Sensitivity of the 2023 Asian Summer Monsoon Water Vapor Transport to Arabian Sea Surface Temperature Anomalies

Abstract Prior to the onset of the South Asian monsoon, the Arabian Sea experiences a warming phase during which the Arabian Sea mini warm pool (ASMWP) becomes one of the world's warmest oceanic regions, characterized by sea surface temperatures (SSTs) exceeding 30C. To understand the role of this warming in monsoon evolution, we performed an SST sensitivity experiment using the Weather Research and Forecasting (WRF) atmospheric model. Our case study focuses on the 2023 monsoon, which was characterized by high initial SST that declined faster than in normal years. We found that if the SST declines more slowly than normal, the off‐shore precipitation increases by more than 100% around the ASMWP, but decreases in the northern Arabian Sea and the western coast of India. To understand the precipitation differences, we separated the components of the integrated vapor transport (IVT) and found that the changes in both water vapor and wind affect precipitation. The analysis revealed that the changes in water vapor are due to (a) stronger evaporation and precipitation in the ASMWP, and (b) moisture advection outside the ASMWP. It is also shown that the pressure adjustment mechanism can explain the changes in wind speed.
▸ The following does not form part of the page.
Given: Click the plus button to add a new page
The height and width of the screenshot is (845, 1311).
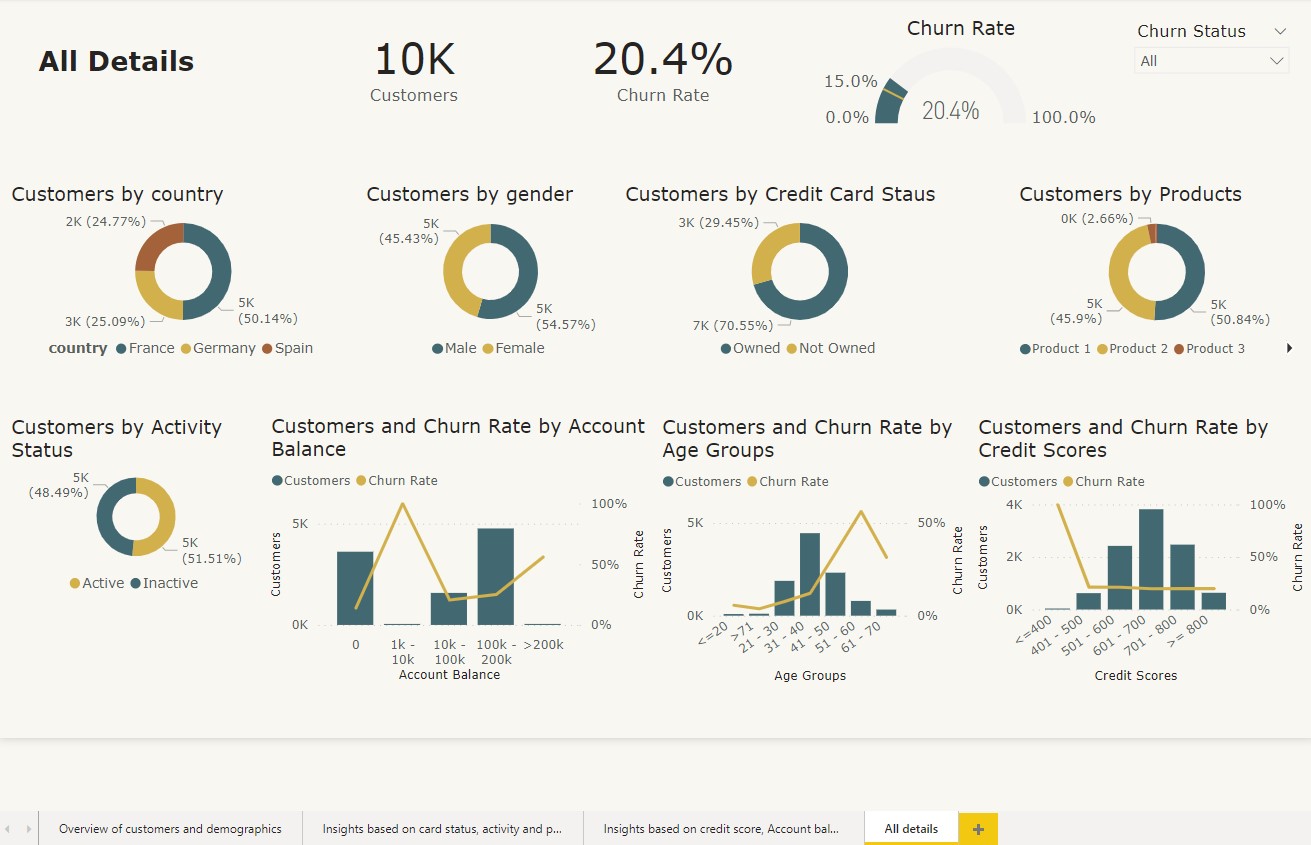Looking at the screenshot, I should tap(977, 828).
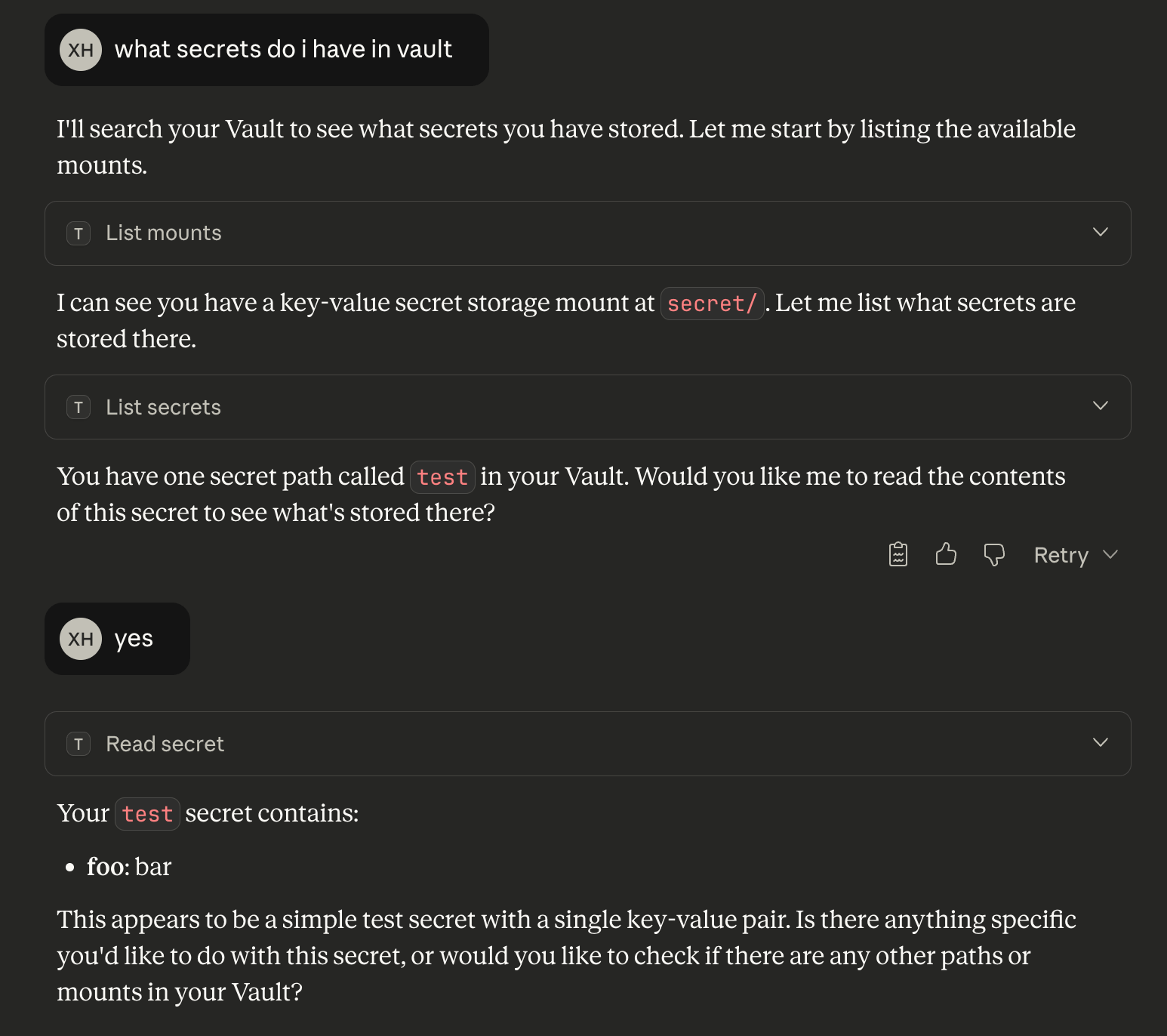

With warmer SST conditions, the atmosphere pressure drops and causes wind convergence, thereby creating a weak cyclonic wind anomaly that redistributes the water vapor. Finally, we examined the vertically integrated buoyancy in the context of an idealized plume model. In the ASMWP, temperature changes contribute to increases in buoyancy below 850 hPa, but humidity changes contribute to far more increases in buoyancy between 800 and 600 hPa, which enhance the convection and lead to more precipitation.